## Work required
Looking at the data below, count the lines that contain the string "marker". Write only the total.

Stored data

____

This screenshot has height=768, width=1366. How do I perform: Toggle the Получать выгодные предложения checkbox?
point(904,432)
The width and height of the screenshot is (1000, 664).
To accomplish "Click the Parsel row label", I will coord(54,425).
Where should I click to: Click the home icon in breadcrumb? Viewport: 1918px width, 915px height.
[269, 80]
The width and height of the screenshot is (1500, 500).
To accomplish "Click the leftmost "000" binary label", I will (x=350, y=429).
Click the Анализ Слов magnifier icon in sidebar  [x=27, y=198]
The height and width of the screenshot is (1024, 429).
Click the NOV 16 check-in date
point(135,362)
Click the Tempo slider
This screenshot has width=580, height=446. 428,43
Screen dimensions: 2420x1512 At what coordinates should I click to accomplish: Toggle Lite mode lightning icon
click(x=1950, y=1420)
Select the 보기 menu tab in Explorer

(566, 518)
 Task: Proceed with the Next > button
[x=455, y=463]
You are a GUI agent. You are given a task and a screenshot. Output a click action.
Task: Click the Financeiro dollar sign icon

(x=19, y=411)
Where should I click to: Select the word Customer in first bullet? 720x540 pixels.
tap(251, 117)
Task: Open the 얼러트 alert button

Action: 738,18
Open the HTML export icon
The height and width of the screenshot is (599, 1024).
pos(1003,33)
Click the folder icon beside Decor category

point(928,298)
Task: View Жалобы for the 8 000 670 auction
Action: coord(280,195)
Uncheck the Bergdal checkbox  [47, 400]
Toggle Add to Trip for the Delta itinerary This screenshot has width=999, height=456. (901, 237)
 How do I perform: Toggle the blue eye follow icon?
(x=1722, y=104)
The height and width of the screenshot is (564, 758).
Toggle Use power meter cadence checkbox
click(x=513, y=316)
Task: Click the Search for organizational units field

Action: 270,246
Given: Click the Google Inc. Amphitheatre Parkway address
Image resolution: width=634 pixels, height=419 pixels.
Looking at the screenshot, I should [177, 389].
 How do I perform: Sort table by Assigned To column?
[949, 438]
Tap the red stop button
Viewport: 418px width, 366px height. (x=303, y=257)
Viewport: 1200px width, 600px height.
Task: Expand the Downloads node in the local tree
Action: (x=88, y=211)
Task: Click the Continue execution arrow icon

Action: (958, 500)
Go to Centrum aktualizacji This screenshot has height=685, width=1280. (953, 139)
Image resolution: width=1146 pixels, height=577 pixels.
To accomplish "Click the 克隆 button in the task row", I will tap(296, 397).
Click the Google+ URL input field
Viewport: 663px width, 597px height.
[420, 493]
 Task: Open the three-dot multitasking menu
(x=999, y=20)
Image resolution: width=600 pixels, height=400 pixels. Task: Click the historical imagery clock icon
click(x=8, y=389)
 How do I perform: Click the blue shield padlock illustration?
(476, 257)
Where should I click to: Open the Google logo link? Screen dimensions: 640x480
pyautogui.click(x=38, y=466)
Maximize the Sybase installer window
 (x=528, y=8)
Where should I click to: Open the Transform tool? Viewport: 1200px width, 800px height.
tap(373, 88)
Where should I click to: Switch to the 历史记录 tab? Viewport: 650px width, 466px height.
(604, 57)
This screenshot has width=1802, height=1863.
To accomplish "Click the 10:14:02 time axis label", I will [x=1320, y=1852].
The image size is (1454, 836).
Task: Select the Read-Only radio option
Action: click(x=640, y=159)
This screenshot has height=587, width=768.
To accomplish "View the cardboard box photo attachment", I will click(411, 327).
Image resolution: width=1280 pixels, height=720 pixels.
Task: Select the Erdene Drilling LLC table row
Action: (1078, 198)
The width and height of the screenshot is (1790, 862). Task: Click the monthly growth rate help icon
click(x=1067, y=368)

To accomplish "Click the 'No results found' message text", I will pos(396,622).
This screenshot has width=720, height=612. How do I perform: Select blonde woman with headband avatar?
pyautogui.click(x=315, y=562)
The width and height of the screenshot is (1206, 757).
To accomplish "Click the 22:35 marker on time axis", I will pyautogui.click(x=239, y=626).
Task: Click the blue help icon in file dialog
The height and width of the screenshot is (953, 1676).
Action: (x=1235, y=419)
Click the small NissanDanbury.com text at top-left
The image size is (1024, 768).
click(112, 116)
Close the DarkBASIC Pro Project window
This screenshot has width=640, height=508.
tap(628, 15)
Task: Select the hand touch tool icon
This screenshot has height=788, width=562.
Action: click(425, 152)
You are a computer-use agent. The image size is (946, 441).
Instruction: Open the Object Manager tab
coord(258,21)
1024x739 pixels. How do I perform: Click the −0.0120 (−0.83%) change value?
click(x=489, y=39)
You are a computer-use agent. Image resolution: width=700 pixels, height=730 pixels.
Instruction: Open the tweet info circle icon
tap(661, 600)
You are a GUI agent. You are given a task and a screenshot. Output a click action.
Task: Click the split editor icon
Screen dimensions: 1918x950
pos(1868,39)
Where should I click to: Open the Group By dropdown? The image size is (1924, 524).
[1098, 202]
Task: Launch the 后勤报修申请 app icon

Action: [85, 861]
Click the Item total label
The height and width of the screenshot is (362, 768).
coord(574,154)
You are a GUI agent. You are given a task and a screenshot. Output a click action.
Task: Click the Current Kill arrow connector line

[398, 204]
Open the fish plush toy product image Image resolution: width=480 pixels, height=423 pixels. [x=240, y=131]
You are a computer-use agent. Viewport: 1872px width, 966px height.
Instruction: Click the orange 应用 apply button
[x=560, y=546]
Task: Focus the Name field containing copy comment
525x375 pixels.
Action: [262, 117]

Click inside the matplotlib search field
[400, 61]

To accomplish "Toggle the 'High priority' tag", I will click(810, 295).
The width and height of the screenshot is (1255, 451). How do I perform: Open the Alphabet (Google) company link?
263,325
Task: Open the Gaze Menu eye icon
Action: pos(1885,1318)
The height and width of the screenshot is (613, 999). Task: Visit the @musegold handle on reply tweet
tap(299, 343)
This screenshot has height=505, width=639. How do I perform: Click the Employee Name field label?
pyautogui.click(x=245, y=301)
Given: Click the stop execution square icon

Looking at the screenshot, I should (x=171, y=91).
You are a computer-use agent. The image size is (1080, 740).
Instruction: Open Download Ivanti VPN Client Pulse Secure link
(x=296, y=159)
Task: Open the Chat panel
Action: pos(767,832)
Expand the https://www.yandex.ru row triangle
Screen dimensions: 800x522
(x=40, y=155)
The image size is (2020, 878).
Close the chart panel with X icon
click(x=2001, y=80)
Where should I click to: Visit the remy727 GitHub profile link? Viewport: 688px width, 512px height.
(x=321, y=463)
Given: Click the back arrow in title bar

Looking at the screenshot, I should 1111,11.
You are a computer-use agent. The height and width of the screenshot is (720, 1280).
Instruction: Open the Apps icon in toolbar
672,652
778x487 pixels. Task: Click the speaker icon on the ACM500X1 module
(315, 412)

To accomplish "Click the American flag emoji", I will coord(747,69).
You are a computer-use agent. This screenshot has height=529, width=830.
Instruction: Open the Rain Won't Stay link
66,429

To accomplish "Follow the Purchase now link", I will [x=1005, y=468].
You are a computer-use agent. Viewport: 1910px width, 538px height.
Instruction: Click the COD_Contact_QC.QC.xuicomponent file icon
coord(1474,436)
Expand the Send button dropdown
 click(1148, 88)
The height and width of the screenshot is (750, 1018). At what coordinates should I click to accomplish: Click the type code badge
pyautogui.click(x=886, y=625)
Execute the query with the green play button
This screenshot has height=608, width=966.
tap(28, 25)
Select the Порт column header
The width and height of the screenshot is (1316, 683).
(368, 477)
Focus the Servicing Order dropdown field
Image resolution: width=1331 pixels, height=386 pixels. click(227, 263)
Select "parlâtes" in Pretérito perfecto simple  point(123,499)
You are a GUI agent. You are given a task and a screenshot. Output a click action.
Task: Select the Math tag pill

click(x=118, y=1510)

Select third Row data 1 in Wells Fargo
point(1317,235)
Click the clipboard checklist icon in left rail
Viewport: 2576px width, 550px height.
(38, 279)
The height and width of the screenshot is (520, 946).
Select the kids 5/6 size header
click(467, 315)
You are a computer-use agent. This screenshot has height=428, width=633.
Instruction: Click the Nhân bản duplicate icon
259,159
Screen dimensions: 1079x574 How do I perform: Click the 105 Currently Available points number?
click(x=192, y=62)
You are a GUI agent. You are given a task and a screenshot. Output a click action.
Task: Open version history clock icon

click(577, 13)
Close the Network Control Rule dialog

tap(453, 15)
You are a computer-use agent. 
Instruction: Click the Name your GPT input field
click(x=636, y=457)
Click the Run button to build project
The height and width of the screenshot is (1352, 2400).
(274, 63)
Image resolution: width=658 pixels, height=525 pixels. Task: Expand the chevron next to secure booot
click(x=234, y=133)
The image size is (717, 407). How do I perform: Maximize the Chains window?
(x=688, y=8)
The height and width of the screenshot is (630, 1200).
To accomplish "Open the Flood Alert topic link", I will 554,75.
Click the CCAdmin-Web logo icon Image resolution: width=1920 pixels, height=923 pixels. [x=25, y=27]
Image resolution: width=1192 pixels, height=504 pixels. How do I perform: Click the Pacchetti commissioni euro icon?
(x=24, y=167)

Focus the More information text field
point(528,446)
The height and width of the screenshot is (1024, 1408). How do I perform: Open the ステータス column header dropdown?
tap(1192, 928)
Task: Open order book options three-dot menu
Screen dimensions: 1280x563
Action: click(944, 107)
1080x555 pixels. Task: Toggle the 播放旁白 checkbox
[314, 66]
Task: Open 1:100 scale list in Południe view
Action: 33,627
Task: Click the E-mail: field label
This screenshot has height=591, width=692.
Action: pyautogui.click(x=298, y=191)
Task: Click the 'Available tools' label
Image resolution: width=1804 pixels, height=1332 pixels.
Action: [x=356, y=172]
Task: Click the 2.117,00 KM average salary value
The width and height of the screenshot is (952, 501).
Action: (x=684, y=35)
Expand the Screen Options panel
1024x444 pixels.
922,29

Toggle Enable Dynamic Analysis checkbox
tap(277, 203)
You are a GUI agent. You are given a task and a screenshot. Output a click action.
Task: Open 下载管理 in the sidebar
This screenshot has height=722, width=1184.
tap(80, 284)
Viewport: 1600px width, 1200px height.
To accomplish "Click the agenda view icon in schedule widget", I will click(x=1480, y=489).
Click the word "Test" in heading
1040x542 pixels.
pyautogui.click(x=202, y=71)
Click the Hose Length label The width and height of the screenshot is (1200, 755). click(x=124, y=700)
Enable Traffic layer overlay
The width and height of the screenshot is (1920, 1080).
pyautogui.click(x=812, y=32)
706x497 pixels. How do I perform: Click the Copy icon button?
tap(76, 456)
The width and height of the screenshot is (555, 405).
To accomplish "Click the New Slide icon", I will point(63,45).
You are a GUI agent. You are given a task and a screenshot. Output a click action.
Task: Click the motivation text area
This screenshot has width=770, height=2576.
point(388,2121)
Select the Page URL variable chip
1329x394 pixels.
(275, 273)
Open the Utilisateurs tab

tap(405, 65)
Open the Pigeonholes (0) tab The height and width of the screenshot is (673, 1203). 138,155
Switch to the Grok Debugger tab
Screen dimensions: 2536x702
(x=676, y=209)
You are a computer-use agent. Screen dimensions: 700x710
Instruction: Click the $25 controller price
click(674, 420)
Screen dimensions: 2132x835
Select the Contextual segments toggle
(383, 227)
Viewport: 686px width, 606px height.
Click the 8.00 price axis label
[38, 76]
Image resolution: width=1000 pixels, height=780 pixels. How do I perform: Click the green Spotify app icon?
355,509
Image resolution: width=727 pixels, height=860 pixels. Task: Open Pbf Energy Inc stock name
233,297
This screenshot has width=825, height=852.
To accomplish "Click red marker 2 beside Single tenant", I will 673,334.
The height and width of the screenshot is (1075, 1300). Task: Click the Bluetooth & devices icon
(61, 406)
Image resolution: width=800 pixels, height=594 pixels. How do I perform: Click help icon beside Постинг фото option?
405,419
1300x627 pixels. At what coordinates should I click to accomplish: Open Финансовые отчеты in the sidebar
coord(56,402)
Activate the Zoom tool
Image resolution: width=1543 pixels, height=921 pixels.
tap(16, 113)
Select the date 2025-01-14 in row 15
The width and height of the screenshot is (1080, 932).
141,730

____

## Exercise solution
2